Pentagon lies unveiled. Did George W. Bush avoid service in Vietnam?
The discovery of documents that the Pentagon had declared to be destroyed (does Rumsfeld have any credibility at all these days?) sheds new light on the suspicion that while John Kerry was risking life and limb to fight for his country in Vietnam, getting decorated as a war hero in the process, George W. Bush was cowering in the safe, cosy haven of Alabama.
The year 1972, the mighty USA was locked in a mortal struggle with the poorly-equipped and barely-fed Vietcong, defending their country against American imperialism with their blood. George W. Bush was a 26-year-old qualified pilot, much needed by his country's "military troops" (as he calls them) to defend them from an increasingly dangerous situation on the ground.

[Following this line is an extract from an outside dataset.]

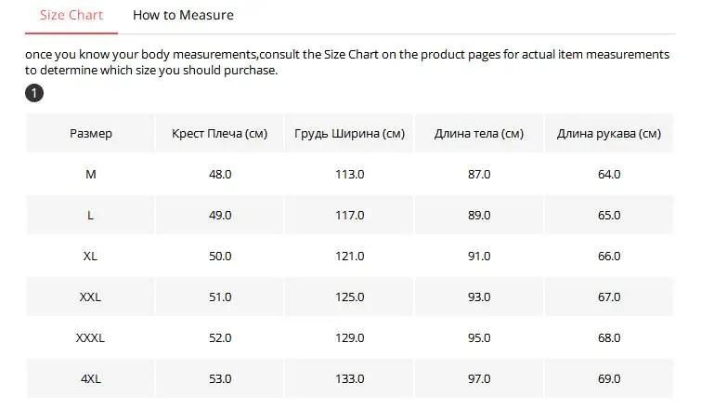Select the Размер column header
Viewport: 701px width, 409px height.
tap(91, 133)
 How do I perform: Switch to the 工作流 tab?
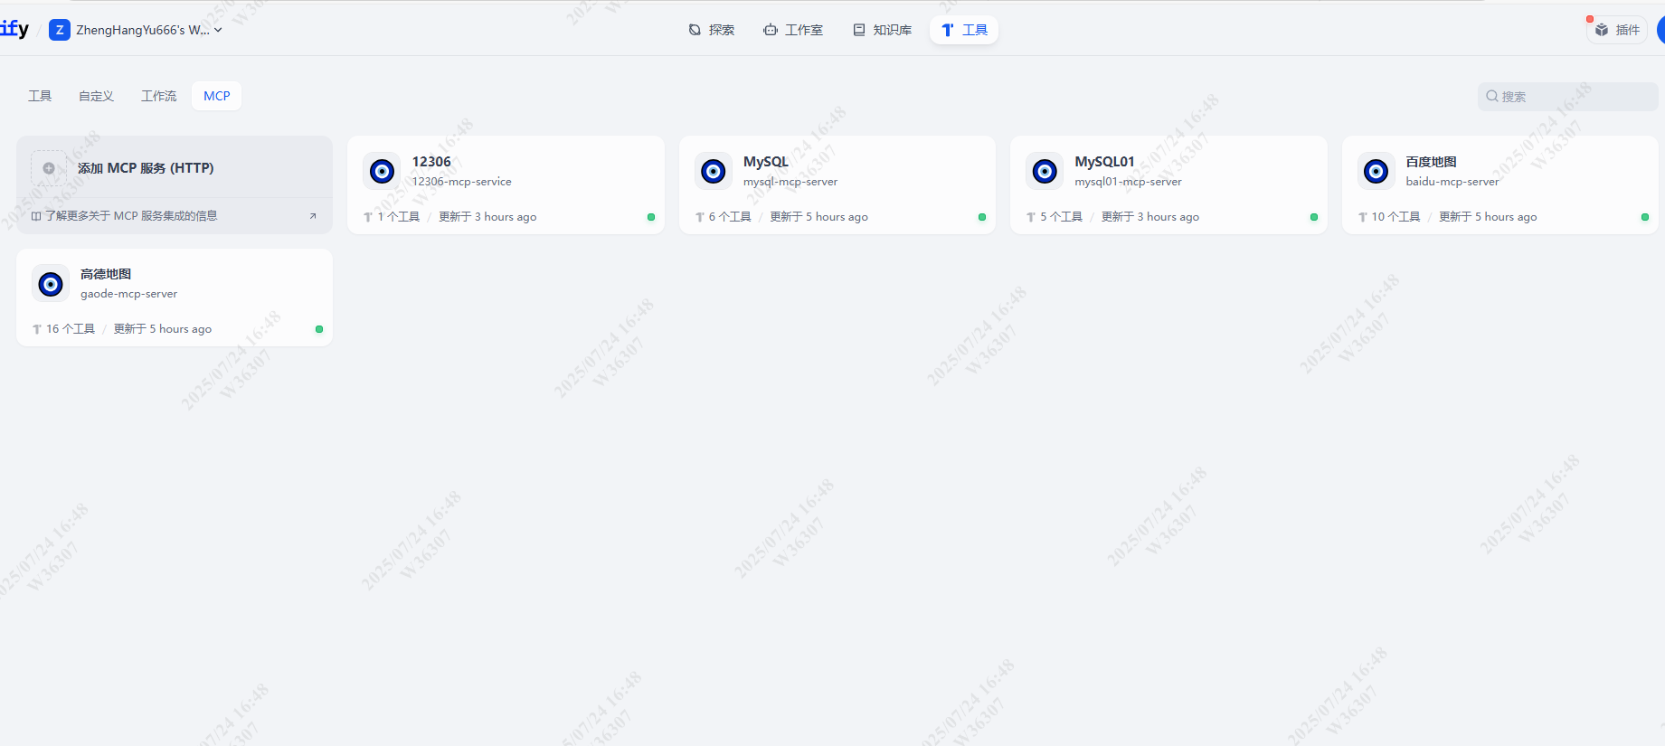(x=158, y=96)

Yet while other pilots from less well connected families across the United States were flying missions round the clock to ferry the wounded to hospital and make strikes against clusters of enemy troops, George W. Bush was spirited off to Alabama, where he was assigned to the National Guard.
Claims that he failed to show up for guard duty cannot be confirmed by the payroll records, found in Denver earlier this month, because attendance records are kept separately. However, Kerry's camp accuses Bush of failing to turn up for duty during the summer of 1972.
Should this be the case, and given that Bush did not travel to Vietnam, it would appear that someone, somewhere, was pulling strings to get the rich kid a soft option while his countrymen from other backgrounds, outside the circle of the elite which gravitates around Washington DC, gave up their hearts and lives and futures to fight for their country, however wrong the Vietnam War was.
Curiously, 28 years later, George Bush the Alabama National Guardsman (?) was to be elected (?) President of his country by a minority of his population only to take his armed forces into the nightmare called Iraq.